Conscious consumerism

Increasingly, people are no longer just interested in a product that satisfies their needs when making a purchase. There has been a growing movement urging people to focus on the environmental, political, and social impacts of their purchases. 

People are being increasingly pressured to buy products produced with sustainable labor practices and positive environmental impact. Companies are also being pressured to adopt production methods that are more sustainable and less destructive to both the environment and their workers.

There is still a massive intention gap though. The Harvard Business Review has found that while 63% of people want to buy from sustainable brands, only 26% actually do. The problem lies in the fact that being an ethical consumer currently involves a lot of work in terms of untangling and analyzing the enormously complex production and distribution supply chains of modern manufacturing. There is also the issue of the most sustainably produced products being more expensive than less sustainable variants without being functionally superior in any way.
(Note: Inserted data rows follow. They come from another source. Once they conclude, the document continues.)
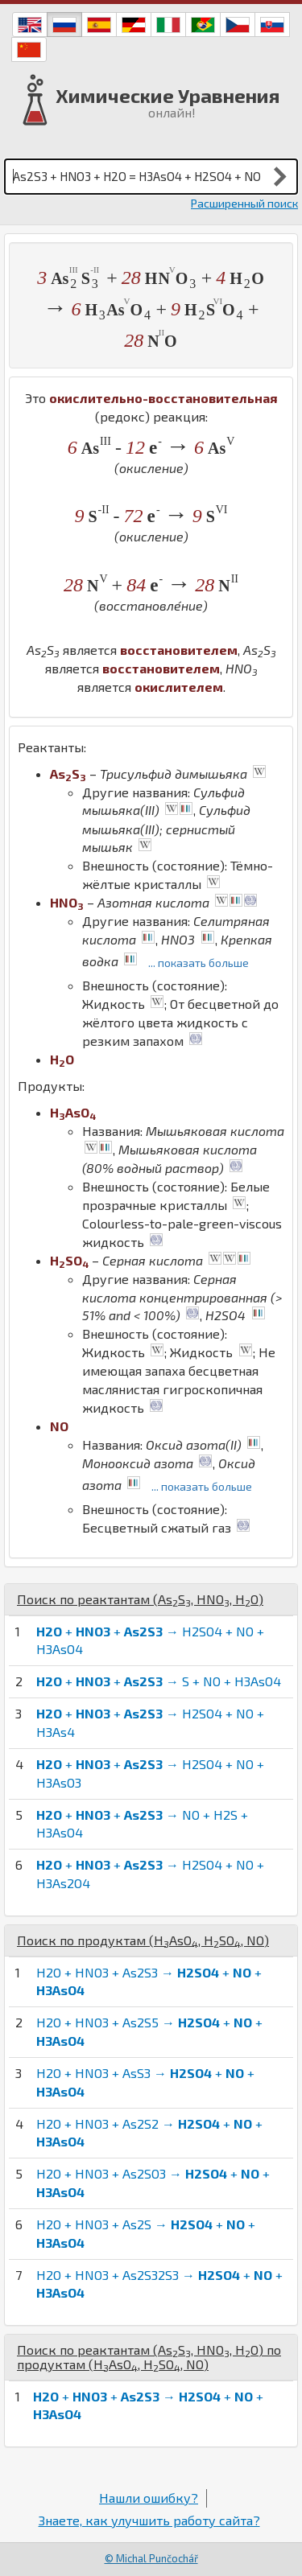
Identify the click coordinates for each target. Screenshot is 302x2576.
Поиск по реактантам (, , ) (140, 1599)
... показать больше (198, 962)
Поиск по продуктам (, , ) (143, 1940)
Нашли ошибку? (148, 2497)
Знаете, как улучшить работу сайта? (149, 2520)
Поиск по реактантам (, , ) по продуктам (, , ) (149, 2357)
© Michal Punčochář (151, 2558)
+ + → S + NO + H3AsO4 (158, 1681)
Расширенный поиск (244, 203)
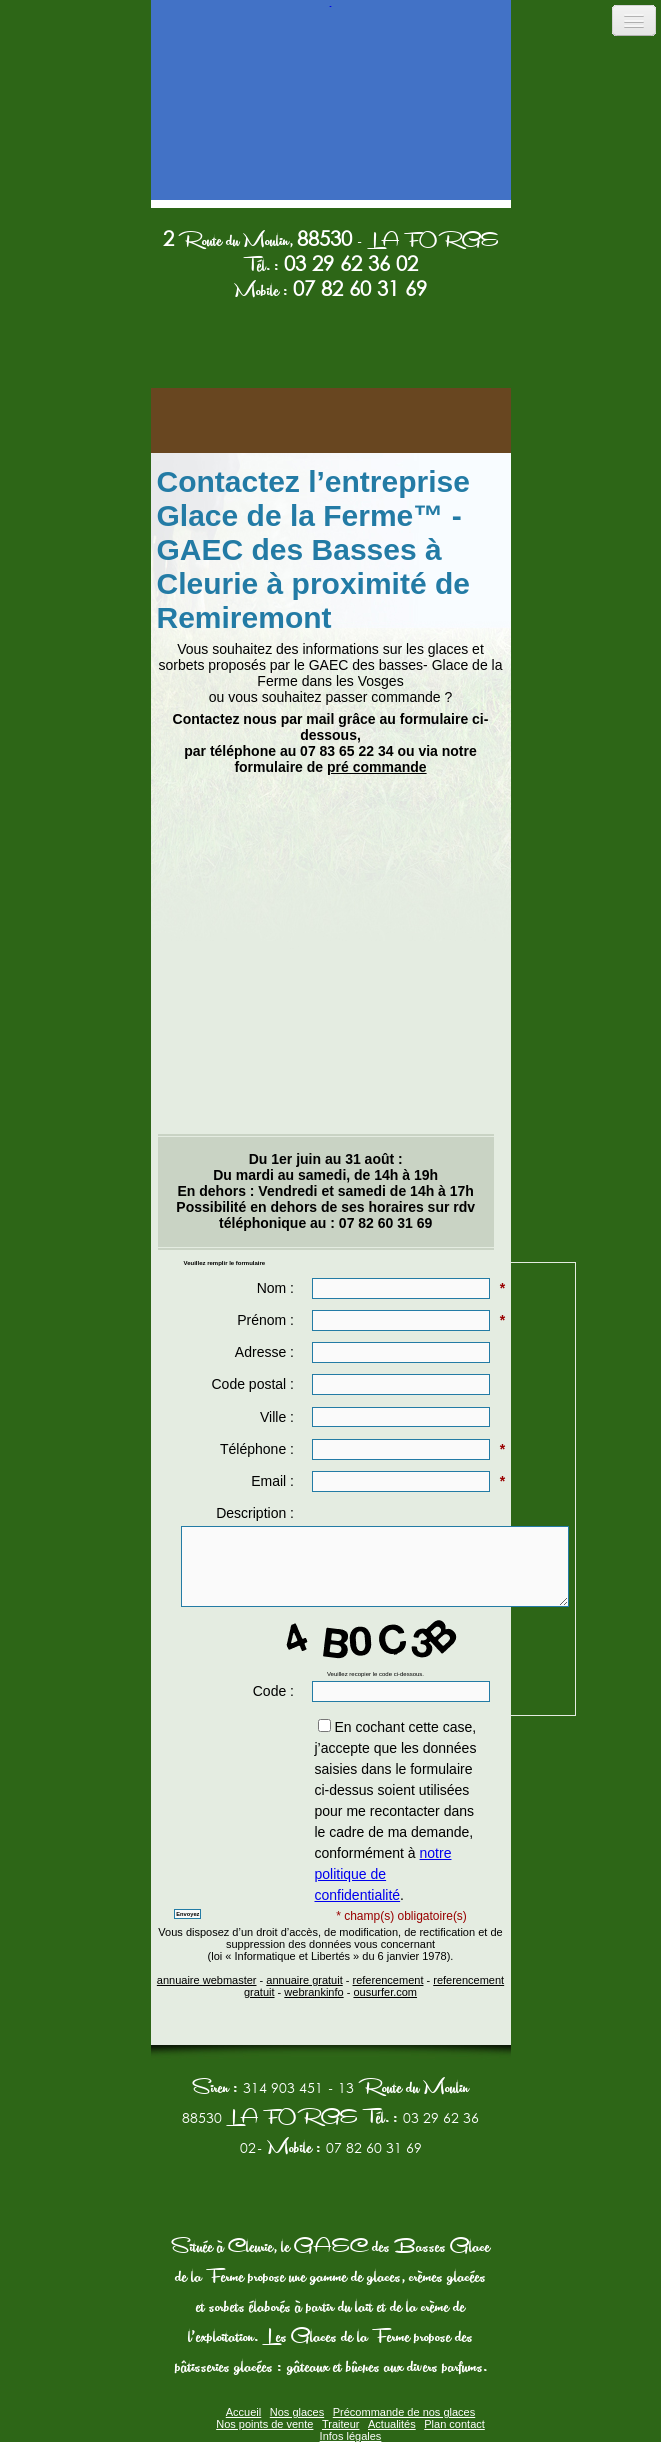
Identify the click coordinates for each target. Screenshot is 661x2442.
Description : (257, 1513)
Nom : (277, 1288)
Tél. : (330, 266)
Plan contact (454, 2424)
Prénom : (267, 1320)
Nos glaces (297, 2412)
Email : (274, 1481)
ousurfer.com (385, 1992)
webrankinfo (313, 1992)
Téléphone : (259, 1449)
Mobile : (330, 291)
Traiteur (341, 2424)
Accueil (243, 2412)
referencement (388, 1980)
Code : (275, 1691)
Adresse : (266, 1352)
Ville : (279, 1417)
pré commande (377, 767)
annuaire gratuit (304, 1980)
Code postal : (254, 1384)
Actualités (392, 2424)
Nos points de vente (264, 2424)
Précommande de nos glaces (404, 2412)
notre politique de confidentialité (382, 1874)
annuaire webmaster (207, 1980)
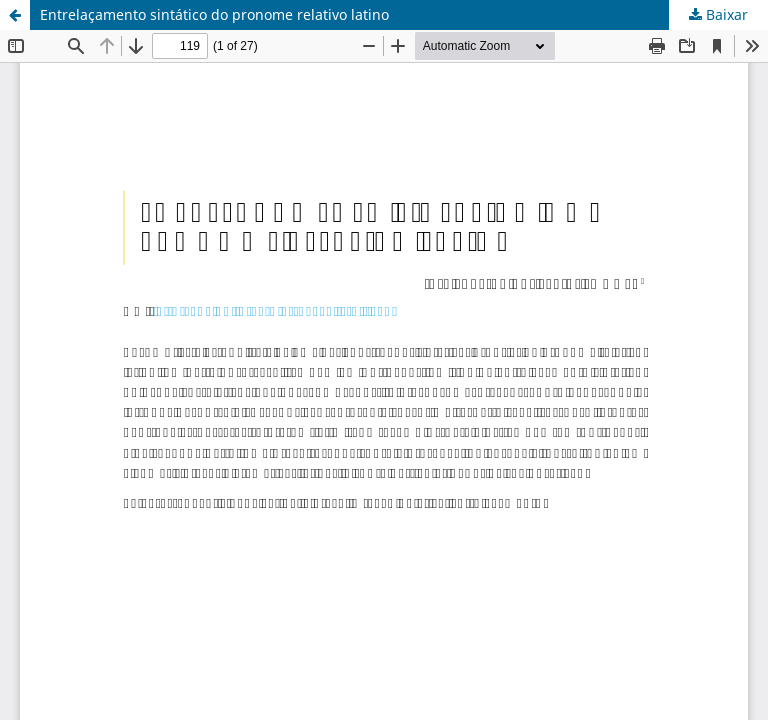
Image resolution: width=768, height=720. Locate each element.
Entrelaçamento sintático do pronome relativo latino (214, 14)
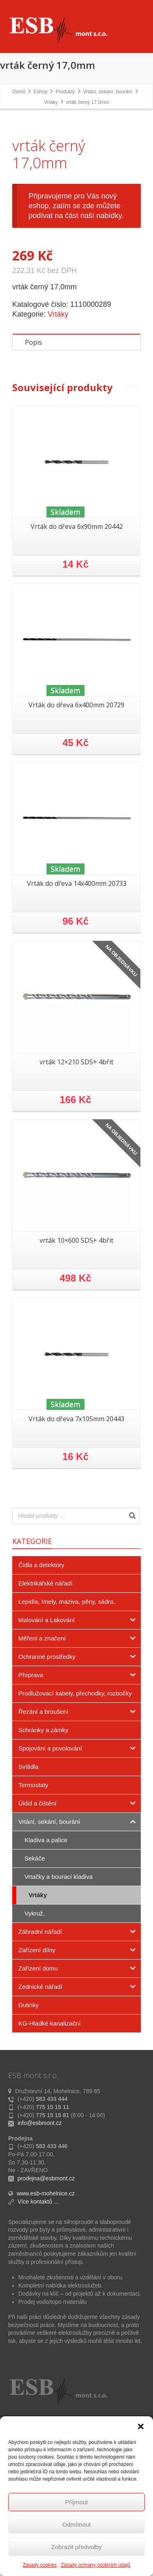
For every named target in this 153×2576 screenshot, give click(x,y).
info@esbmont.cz (40, 2251)
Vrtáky (58, 442)
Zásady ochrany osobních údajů (95, 2565)
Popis (33, 470)
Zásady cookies (40, 2565)
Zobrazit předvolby (76, 2546)
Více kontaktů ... (38, 2330)
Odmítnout (76, 2524)
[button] (141, 2426)
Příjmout (76, 2502)
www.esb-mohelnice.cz (46, 2321)
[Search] (132, 1644)
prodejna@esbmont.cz (46, 2306)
This notwithstanding, the social push towards conscious consumerism is only going to get stronger as more people join the bandwagon. The intent is already there so it’s just a matter of time. More and more businesses are citing their sustainability credentials as we march into the future and you will be forced to comply or fall by the wayside. It’s better to get ahead of the curve as soon as you can instead of waiting around until the last possible second.
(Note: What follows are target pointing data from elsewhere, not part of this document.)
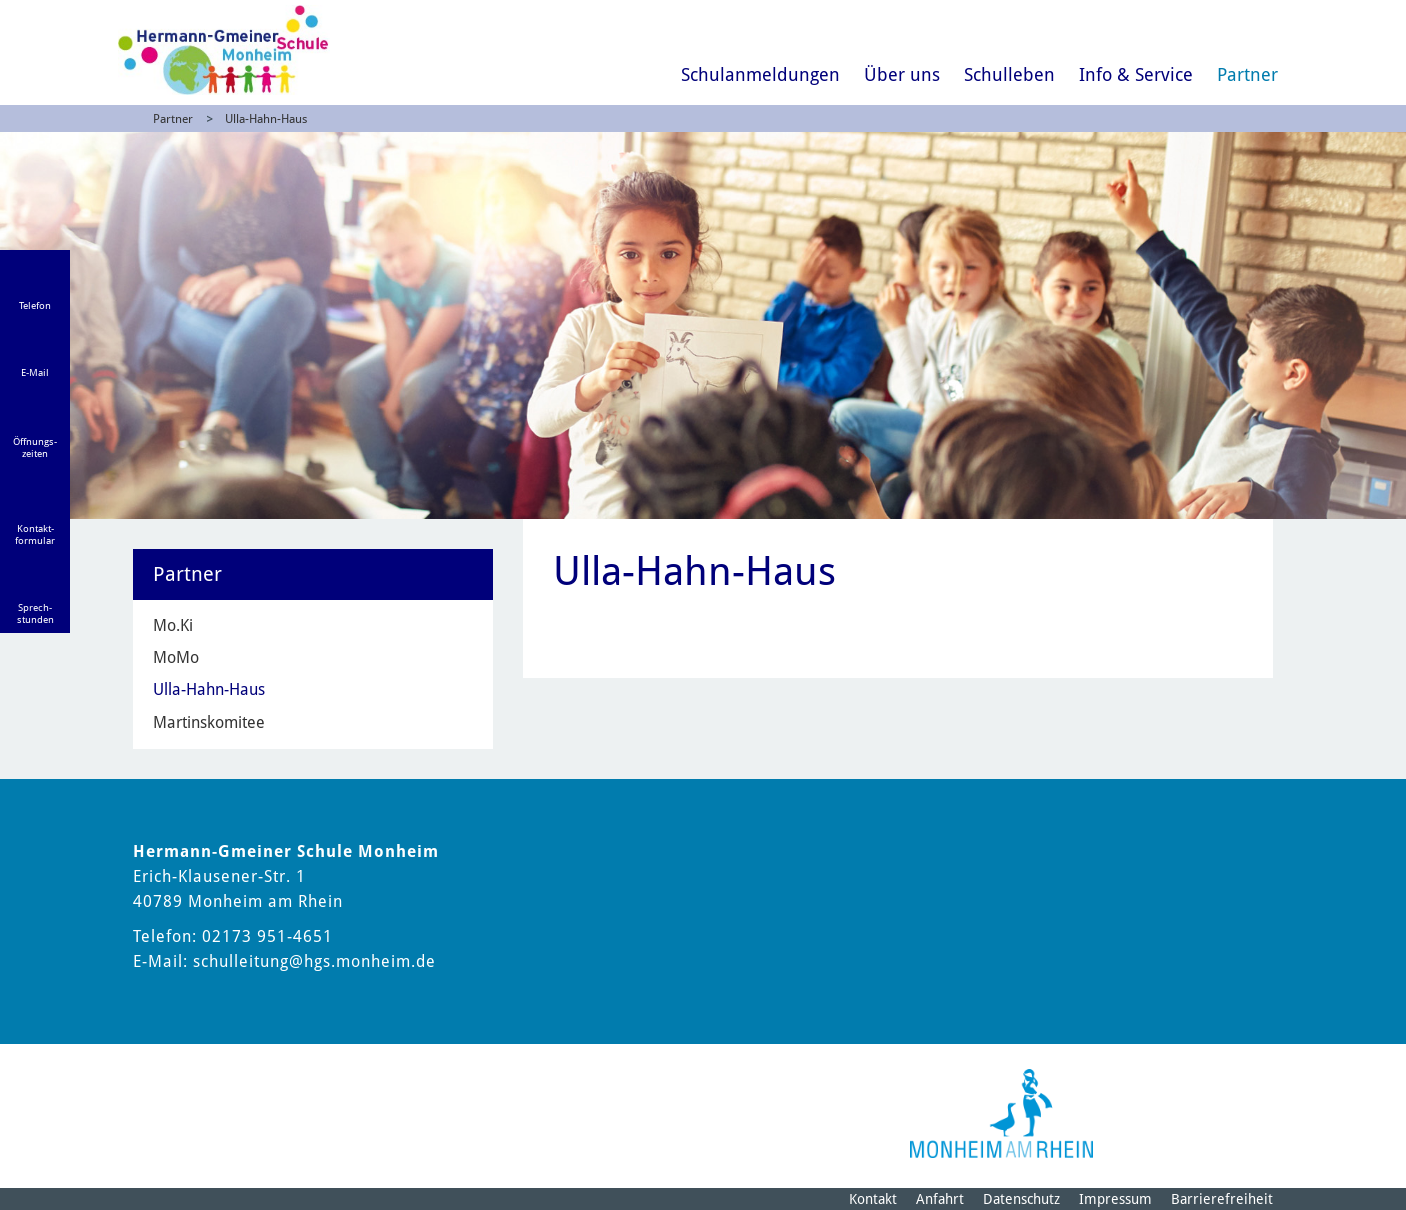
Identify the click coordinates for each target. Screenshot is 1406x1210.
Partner (1247, 74)
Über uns (902, 74)
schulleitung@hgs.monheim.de (314, 961)
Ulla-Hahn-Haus (266, 119)
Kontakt (873, 1199)
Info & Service (1136, 74)
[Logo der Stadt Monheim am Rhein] (1001, 1113)
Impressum (1115, 1199)
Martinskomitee (209, 722)
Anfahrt (940, 1199)
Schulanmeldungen (760, 74)
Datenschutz (1021, 1199)
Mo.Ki (173, 625)
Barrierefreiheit (1222, 1199)
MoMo (176, 657)
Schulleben (1009, 74)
If you already engage in sustainable business practices, good for you. Make that one of your selling points.

 

The ROPO effect

Brick and mortar still takes in the lion’s share of retail spending across the globe. But having a physical store shouldn’t stop from having an online presence. If anything, it’s an advantage. According to Retail Dive, only a third of consumers never research products online. The other two thirds do it at least on occasion. They either begin their product searches online or check product information online while browsing the isles.
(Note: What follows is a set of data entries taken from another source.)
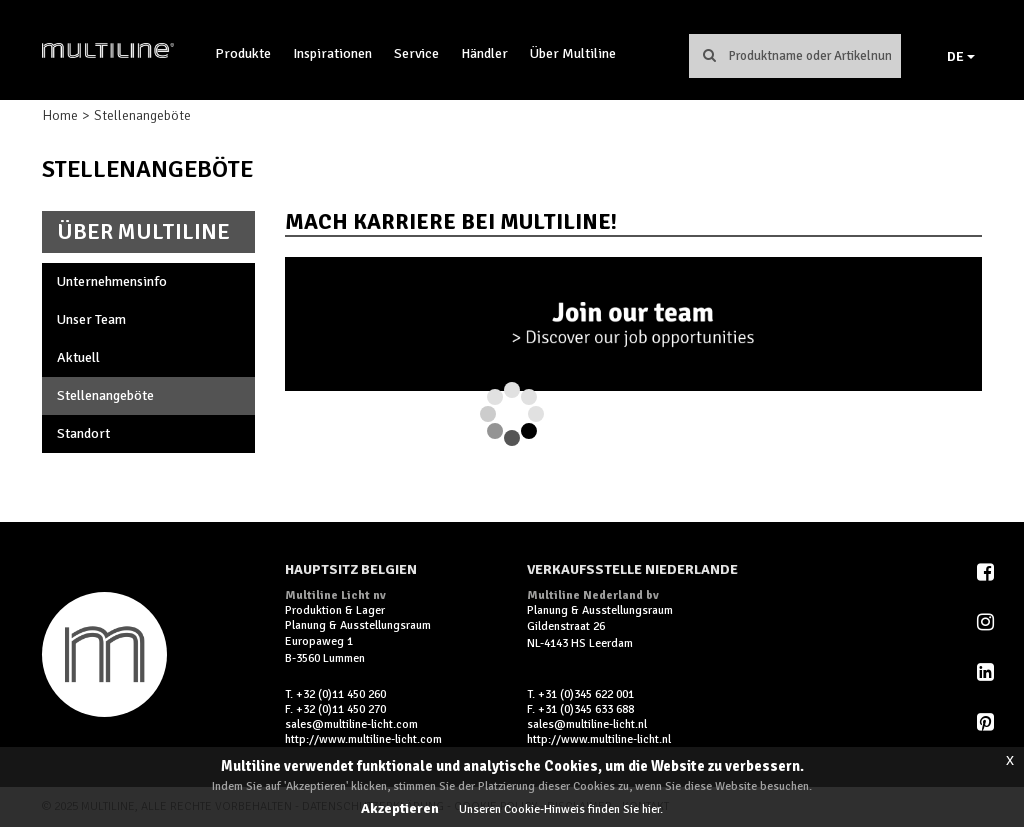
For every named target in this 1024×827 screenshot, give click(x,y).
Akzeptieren (400, 808)
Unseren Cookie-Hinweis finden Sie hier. (561, 809)
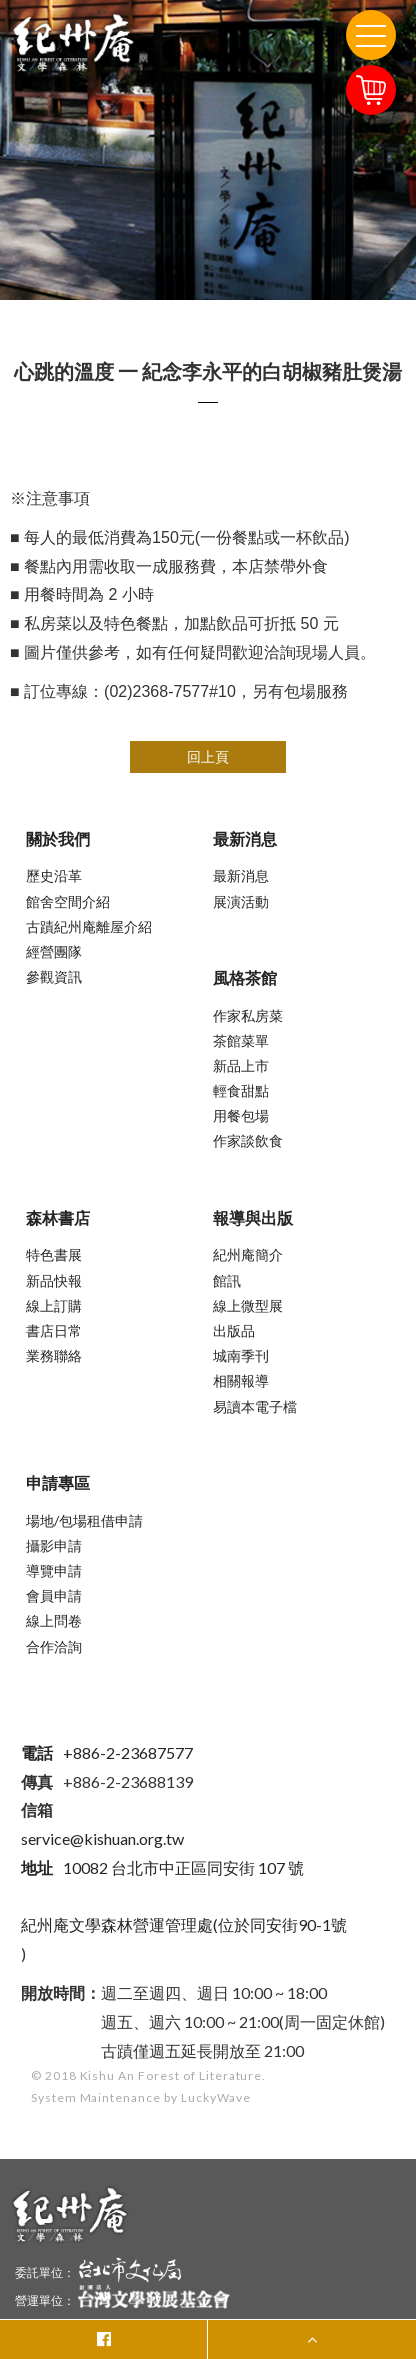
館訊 (227, 1280)
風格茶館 (245, 977)
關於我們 (58, 838)
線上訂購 (54, 1305)
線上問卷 (54, 1620)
There is a simple explanation for this. Brick and mortar stores still account for 86% of retail spending. Physical stores still have a few advantages over online stores:

  • Non-existent shipping fees – You could spend money travelling to the store and back home but people don’t generally factor this into calculations for whatever the products they buy cost. 
  • Speed – You get to take your purchases home immediately.
  • Certainty – You get to interact with a product in person so the seller can’t misrepresent it. For example, you can check if a shirt fits before taking it home or check for yourself if a chair is sturdy instead of just taking the seller’s word for it.
  • Tradition – It’s just how we’ve always bought things so there is zero spending hesitancy. If you come across a new store in a new town that sells something you want, you just buy it. If you come across an online store you’ve never heard of before, you’ll likely do some digging into them before spending any money there. You’re also not likely to spend a lot of money on your first purchase: choosing to wait and see if it’s trustworthy first.

 

Due to the mix of tradition, speed, and certainty, many shoppers often look up product information online before heading out and making a purchase at a physical store. They check product specifications and reviews to determine whether the product is worth buying. This gives you a massive advantage over your purely online-based competitors if you have a physical store.

 

How to take advantage of this

  • Put all your inventory online.
  • Allow customers to reserve or buy products online and pick them at the store.
  • Provide information about your store(s): address, opening hours, and the link to a map.